今朝(けさ)の朝明(あさけ)雁(かり)が音(ね)聞きつ春日山(かすがやま)もみちにけらし我が心痛し(穂積皇子)
の、
朝明(あさけ)、
は、
あさあけ、
の約、
夜明け、
明け方、
の意(広辞苑)、多く、
歌語として用いられる、
とある(精選版日本国語大辞典)。
もみちにけらし、
の、
もみち、
は、動詞、
もみつ、
の連用形、
もみじしたにちがいない、
と訳す(伊藤博訳注『新版万葉集』)。
もみつ、
は、
た/ち/つ/つ/て/て、
の、自動詞タ行四段活用で、
紅葉つ、
黄葉つ、
と当て(広辞苑)、平安初期以後、
ぢ/ぢ/づ/づる/づれ/ぢよ、
の、自動詞ダ行上二段活用化し、語尾が、
もみづ、
と濁音化するが、その連用形の名詞化が、
もみぢ(紅葉。黄葉)、
である。
もみち(もみぢ)、
は、
色を揉み出すところから、もみじ(揉出)の義、またモミイヅ(揉出)の略(日本語源広辞典・和字正濫鈔・日本声母伝・南嶺遺稿・類聚名物考・牧の板屋)、
紅(もみ)を活用す(大言海)、
モミヂ(紅出)の義、モミ(紅)の色に似ているところから(和句解・冠辞考・万葉考・和訓栞)、
モユ(燃)ミチの反(名語記)、
モミテ(絳紅手)の義(言元梯)、
等々あるが、もともとの、
もみつ、
からの語源説明でないと、意味がないのではない。その点では、
もみ(紅)の活用、
は意味がある。これは、
色は揉みて出すもの、紅(クレナヰ)を染むるに、染めて後、水に浸し、手にて揉みて色を出す、
とあり(大言海)、
もみ、
は、
ほんもみ、
ともいう(精選版日本国語大辞典)ので、結果的には、
もみじ(揉出)、
モミイヅ(揉出)の略、
とする語源説と似てくるが。
もみ、
は、
紅、
紅絹、
本紅絹、
と当て(世界大百科事典・精選版日本国語大辞典)、
紅花を揉んで染めるところから、
この名があり、江戸時代には、紅花染を、
紅染(もみぞめ)、
職人を、
紅師(もみし)、
といったことされる(仝上)。
緋紅色に染めた平絹、
をそう呼び、
平絹、羽二重に鬱金(うこん)で黄に下染めした上へ紅をかけて、いわゆるもみじ色の緋(ひ)色に染め上げた、
とあり、
和服の袖裏や胴裏などに使う、
とある(仝上)。
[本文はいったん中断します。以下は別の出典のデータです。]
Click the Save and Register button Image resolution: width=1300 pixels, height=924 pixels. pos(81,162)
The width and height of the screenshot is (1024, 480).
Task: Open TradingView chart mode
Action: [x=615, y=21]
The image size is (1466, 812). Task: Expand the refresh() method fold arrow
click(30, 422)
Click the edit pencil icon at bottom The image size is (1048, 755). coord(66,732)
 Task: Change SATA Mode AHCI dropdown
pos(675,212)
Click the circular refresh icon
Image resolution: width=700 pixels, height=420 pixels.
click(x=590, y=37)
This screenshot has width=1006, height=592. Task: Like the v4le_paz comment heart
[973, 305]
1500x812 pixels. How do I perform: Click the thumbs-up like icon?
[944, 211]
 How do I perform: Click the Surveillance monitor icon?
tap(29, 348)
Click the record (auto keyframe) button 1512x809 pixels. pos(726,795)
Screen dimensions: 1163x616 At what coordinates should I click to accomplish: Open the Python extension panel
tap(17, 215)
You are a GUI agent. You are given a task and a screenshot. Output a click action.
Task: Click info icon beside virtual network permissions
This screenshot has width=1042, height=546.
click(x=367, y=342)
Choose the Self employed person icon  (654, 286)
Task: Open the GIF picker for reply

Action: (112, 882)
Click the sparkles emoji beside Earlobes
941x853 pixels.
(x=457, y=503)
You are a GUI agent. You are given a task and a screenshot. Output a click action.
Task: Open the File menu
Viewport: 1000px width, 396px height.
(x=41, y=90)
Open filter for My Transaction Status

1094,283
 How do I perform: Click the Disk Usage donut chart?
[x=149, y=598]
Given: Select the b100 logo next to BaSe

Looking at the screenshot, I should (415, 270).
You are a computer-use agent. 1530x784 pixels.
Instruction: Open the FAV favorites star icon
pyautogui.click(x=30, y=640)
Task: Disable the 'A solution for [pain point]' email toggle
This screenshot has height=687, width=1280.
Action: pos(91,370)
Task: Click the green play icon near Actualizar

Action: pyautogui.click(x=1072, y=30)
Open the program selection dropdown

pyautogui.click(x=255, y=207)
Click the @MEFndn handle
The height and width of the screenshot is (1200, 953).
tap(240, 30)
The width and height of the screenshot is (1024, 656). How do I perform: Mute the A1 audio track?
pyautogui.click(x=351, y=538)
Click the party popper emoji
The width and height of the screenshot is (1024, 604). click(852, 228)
日本では、古くから、
紅で染めたものを肌着や裏地に用いる習慣がある。これはおそらく紅の薬物的な効力に対する信憑(しんぴょう)感から出たものであろう、
とある(日本大百科全書)。なお、
紅葉狩、
については触れた。
(「紅」 中国最古の字書『説文解字』(後漢・許慎) https://ja.wiktionary.org/wiki/%E7%B485より)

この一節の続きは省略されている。